◆ To do
Exactly the lines from the one holding "The image size is (534, 530)." through the final line of the data are wanted, copied as written.

*** Extracted material Section Begins ***

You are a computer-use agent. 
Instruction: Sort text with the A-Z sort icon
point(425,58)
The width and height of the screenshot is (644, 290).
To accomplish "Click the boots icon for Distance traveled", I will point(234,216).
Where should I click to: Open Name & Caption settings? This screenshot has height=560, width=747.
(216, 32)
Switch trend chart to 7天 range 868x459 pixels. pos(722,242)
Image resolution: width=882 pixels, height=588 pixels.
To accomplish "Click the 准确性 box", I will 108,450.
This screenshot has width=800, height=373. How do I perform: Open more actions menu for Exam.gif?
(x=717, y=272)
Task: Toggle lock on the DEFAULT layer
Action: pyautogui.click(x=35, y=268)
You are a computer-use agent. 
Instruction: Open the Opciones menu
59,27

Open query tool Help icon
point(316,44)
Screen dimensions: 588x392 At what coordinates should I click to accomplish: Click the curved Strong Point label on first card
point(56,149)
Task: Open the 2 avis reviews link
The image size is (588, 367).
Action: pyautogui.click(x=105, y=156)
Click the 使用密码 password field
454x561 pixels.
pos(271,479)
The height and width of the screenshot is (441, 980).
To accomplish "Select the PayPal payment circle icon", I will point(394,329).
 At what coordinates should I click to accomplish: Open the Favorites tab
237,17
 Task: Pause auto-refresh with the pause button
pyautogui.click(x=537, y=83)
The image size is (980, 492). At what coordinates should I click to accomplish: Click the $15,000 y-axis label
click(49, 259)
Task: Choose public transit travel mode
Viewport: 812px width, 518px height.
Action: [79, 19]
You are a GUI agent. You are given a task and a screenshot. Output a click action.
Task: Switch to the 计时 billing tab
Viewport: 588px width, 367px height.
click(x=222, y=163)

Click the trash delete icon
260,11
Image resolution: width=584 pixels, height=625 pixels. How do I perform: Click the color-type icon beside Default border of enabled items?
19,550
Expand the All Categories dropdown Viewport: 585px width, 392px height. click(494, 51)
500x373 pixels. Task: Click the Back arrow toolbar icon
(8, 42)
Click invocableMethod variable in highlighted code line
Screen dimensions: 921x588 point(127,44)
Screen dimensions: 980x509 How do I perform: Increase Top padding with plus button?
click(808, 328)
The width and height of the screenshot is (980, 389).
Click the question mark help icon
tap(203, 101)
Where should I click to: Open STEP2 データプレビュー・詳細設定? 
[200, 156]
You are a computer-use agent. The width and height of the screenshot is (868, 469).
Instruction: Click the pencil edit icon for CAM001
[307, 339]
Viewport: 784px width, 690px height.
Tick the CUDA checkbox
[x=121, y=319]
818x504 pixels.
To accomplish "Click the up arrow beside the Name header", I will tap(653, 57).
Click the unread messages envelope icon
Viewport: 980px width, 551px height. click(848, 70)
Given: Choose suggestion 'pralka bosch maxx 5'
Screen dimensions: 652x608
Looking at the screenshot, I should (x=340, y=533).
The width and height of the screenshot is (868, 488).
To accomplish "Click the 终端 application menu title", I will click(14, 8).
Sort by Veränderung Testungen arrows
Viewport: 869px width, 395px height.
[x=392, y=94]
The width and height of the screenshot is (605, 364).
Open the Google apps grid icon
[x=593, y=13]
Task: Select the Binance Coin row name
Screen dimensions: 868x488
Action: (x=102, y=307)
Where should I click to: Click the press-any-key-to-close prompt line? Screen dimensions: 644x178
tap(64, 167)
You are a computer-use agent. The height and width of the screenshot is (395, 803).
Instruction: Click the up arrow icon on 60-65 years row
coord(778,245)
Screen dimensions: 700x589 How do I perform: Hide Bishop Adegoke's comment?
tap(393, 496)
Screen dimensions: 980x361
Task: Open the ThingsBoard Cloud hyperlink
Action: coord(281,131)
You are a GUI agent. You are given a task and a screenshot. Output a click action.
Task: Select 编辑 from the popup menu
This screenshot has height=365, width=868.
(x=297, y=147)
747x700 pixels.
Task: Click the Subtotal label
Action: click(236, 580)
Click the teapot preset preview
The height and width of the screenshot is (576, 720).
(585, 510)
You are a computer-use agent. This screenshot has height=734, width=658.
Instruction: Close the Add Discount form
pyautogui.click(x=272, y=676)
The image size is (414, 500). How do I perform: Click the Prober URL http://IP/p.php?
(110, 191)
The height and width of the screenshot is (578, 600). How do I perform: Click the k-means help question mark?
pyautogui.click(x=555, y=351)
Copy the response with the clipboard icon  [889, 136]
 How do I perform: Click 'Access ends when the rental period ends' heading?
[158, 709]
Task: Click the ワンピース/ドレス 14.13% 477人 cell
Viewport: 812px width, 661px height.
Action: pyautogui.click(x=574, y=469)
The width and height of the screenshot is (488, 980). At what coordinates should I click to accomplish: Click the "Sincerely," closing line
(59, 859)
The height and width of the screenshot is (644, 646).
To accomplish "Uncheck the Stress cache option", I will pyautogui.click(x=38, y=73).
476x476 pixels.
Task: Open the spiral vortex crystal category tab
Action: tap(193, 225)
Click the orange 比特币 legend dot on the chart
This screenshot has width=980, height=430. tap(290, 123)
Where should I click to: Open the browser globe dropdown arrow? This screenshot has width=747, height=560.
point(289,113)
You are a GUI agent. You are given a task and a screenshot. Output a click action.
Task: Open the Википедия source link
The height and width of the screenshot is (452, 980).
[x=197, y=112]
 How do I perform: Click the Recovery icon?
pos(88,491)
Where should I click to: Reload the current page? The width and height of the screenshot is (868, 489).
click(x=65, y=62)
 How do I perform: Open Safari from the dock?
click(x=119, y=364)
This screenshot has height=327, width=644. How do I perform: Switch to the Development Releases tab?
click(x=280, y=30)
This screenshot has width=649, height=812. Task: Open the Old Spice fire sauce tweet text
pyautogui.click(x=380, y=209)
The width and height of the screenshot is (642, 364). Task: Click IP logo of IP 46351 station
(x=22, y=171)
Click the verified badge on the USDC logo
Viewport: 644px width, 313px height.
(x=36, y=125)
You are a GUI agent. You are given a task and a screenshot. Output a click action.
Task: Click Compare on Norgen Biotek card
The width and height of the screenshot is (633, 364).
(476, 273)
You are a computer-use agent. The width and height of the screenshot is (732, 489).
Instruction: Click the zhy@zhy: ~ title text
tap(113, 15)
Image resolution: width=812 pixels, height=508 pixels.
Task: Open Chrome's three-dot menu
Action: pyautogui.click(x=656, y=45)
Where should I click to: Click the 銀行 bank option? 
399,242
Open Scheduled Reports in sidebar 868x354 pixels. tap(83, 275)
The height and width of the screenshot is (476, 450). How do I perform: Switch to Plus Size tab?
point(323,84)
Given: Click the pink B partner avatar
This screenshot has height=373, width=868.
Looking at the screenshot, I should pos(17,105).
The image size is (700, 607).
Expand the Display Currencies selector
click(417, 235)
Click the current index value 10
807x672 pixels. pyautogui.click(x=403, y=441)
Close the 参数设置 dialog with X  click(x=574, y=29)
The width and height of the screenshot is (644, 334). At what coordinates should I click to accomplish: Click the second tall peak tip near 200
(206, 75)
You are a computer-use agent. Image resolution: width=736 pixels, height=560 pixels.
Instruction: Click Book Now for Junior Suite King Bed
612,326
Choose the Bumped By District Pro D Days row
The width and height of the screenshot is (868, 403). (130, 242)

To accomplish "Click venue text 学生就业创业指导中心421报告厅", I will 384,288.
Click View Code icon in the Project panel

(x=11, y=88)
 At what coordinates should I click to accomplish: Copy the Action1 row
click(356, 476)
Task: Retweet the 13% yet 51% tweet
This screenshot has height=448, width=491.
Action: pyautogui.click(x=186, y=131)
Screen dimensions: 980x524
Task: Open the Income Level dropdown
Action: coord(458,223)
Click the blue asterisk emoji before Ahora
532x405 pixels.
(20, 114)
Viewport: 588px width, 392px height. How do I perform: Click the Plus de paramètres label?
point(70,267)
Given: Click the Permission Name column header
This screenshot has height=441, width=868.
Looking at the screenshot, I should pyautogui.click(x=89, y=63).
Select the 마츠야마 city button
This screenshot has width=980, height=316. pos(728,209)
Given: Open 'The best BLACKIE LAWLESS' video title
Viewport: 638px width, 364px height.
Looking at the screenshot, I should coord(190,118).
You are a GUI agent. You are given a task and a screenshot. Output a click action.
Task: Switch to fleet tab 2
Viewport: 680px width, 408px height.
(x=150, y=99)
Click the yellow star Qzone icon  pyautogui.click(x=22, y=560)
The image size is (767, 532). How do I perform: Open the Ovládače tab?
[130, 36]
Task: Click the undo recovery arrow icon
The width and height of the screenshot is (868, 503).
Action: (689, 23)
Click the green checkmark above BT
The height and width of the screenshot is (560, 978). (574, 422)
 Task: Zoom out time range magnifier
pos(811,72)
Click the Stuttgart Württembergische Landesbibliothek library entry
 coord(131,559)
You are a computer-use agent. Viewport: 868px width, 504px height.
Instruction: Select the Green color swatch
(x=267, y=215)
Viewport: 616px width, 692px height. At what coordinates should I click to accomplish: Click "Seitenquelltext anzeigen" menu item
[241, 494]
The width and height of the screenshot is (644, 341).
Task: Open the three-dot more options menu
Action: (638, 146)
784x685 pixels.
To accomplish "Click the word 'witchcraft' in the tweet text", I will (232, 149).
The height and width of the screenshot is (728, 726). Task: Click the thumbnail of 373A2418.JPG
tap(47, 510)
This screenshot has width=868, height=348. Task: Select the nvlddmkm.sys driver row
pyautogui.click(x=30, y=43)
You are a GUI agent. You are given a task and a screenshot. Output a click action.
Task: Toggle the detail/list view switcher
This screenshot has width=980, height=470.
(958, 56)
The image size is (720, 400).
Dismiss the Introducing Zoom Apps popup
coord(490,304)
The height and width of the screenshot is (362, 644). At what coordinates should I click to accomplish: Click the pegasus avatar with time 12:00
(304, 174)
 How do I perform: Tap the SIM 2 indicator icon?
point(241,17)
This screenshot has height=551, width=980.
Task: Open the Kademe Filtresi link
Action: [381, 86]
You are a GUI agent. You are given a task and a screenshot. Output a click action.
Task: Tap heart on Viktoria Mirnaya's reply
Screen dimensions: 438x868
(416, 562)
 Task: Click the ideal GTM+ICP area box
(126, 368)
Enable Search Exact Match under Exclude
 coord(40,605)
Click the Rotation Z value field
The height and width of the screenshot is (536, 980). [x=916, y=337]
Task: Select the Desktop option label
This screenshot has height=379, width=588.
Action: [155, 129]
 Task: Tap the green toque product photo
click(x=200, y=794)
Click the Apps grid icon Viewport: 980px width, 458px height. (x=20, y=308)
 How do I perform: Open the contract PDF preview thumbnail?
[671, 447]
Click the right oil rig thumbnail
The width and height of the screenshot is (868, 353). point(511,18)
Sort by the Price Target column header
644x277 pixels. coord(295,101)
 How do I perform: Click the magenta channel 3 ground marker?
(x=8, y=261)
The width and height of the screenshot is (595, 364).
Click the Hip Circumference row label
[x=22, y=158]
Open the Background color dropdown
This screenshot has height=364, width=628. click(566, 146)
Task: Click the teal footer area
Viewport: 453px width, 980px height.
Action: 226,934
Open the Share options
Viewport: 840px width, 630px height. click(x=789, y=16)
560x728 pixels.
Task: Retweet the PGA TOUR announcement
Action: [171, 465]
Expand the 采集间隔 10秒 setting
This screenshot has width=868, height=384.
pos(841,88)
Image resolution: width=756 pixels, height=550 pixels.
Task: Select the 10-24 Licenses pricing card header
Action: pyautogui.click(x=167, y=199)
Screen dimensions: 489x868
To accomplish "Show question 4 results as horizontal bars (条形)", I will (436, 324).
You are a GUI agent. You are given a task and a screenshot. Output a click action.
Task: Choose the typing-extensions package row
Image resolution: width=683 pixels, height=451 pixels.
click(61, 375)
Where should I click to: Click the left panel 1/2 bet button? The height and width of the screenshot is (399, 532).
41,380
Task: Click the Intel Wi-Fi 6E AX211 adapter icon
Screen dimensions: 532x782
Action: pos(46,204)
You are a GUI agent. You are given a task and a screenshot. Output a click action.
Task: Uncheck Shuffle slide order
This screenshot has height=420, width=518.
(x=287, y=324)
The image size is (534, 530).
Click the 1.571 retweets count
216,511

*** Extracted material Section Ends ***

◆ Output below
The image size is (534, 530).
Click the 1.571 retweets count
216,511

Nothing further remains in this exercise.